> [Directions for this task]:
The answer is the full set of records, given again exactly and without images.

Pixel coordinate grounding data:
::::::::::
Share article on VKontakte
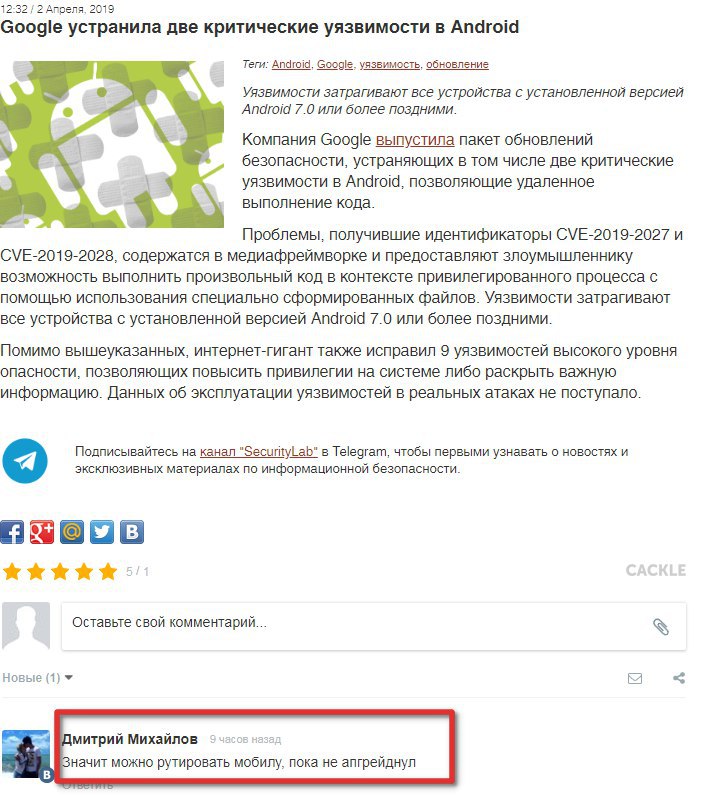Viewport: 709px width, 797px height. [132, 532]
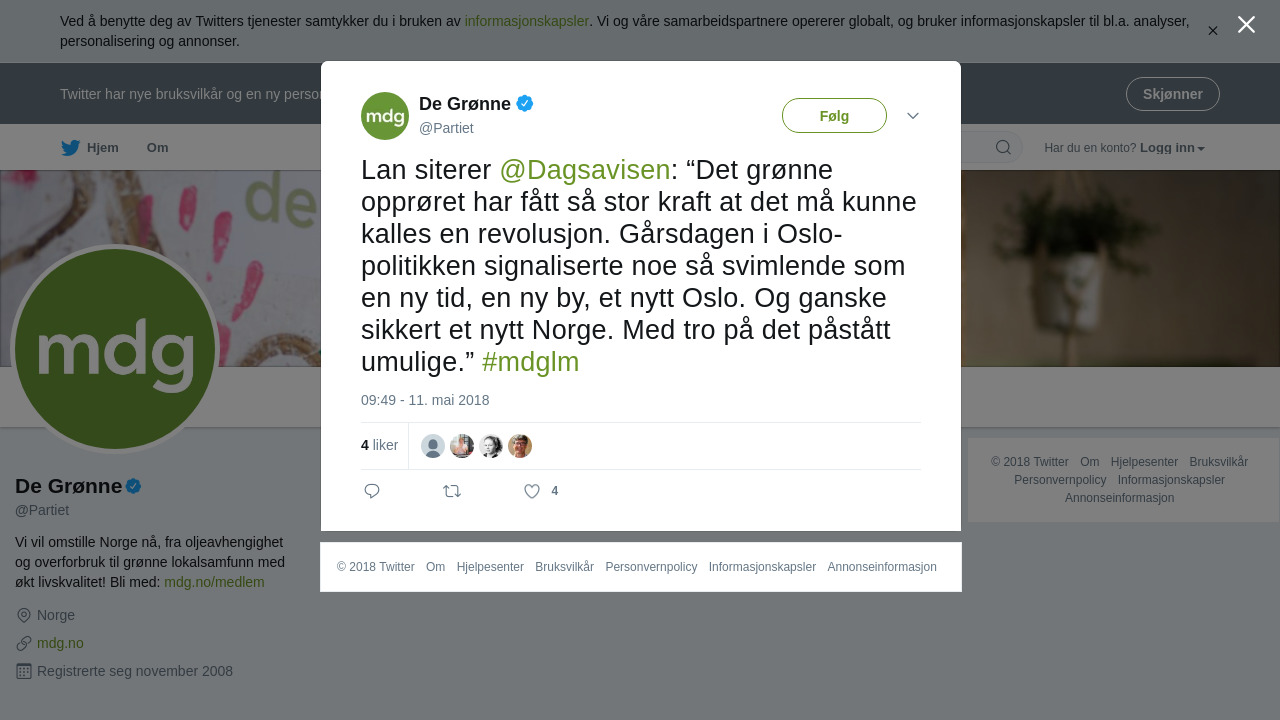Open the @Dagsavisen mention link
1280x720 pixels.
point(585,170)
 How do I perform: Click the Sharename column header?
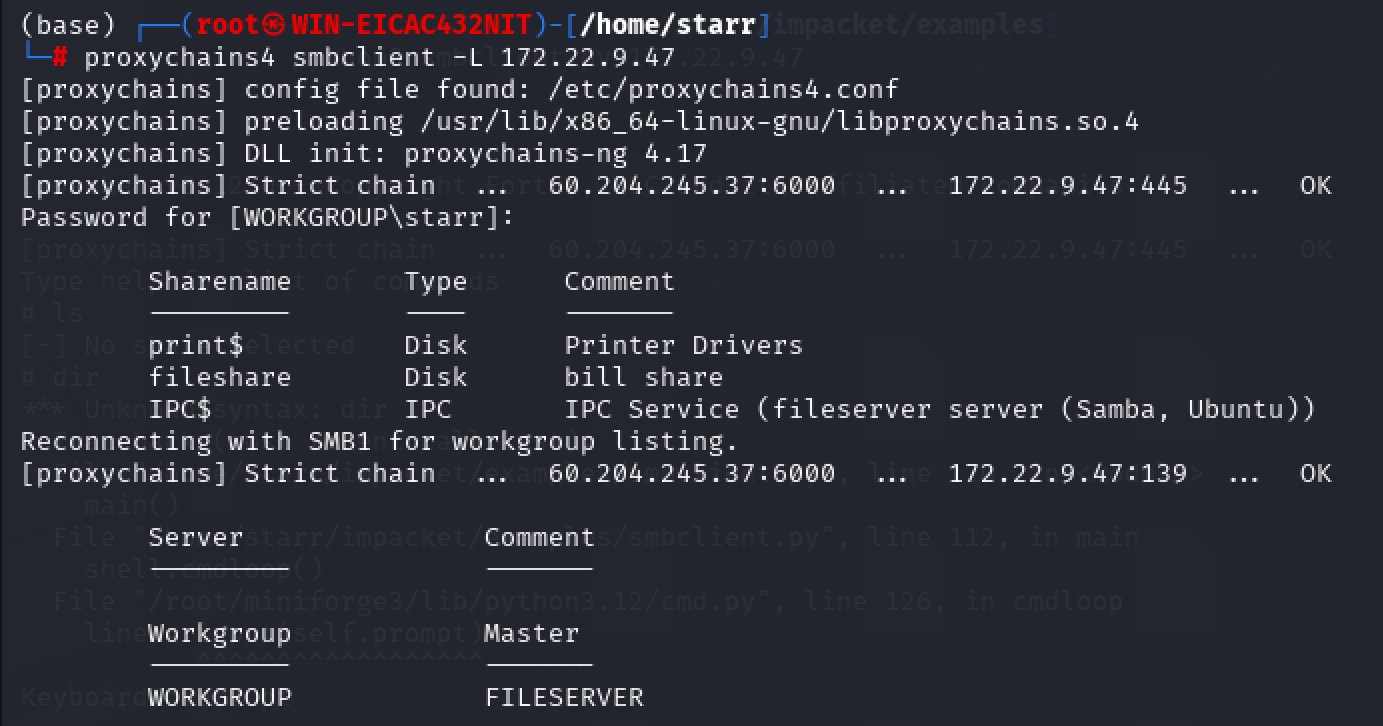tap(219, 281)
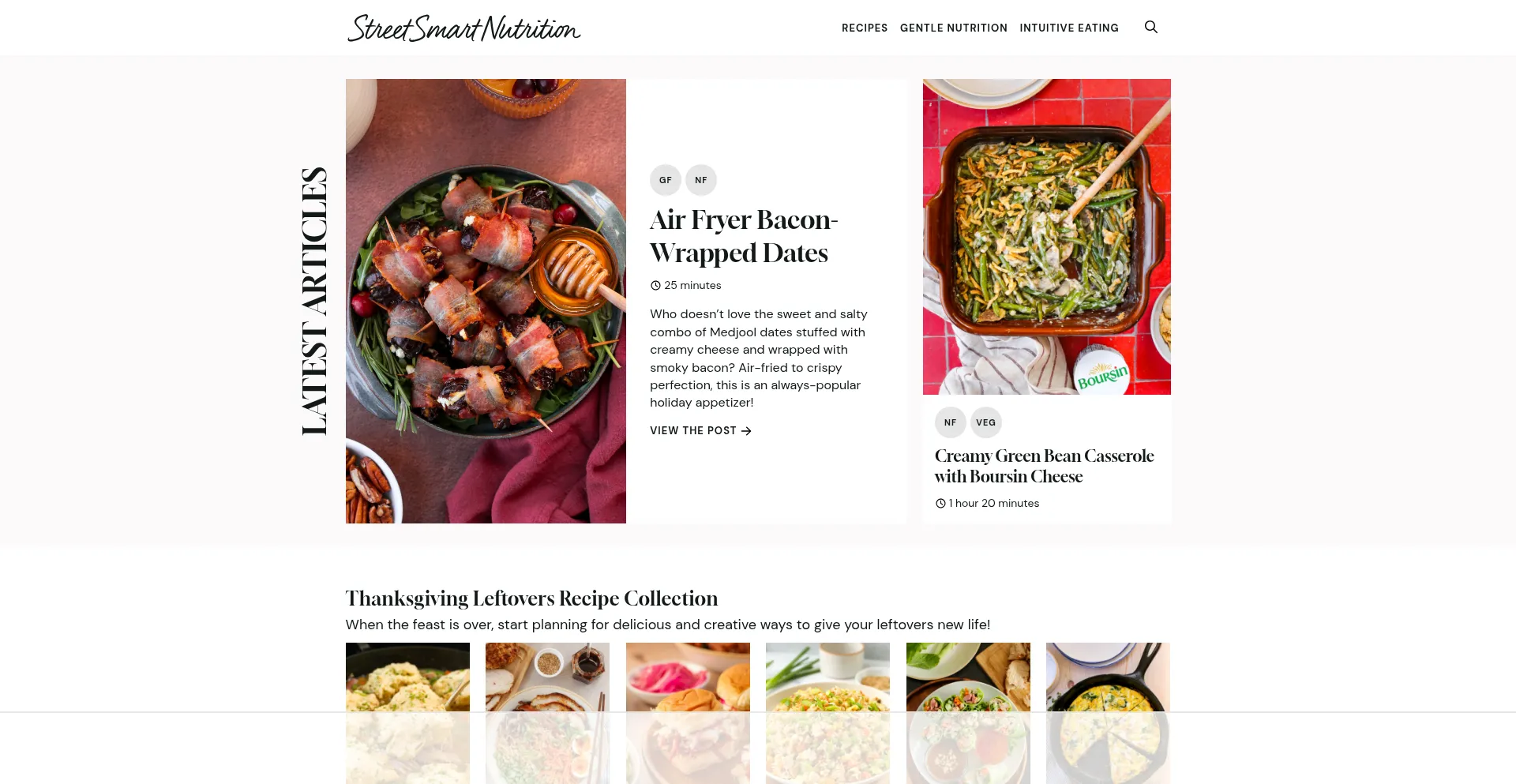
::::::::::
> [Response area]:
Share article on VKontakte
Viewport: 709px width, 797px height. [132, 532]
Open the @Dagsavisen mention link
1280x720 pixels.
point(585,170)
 How do I perform: Click the Sharename column header?
tap(219, 281)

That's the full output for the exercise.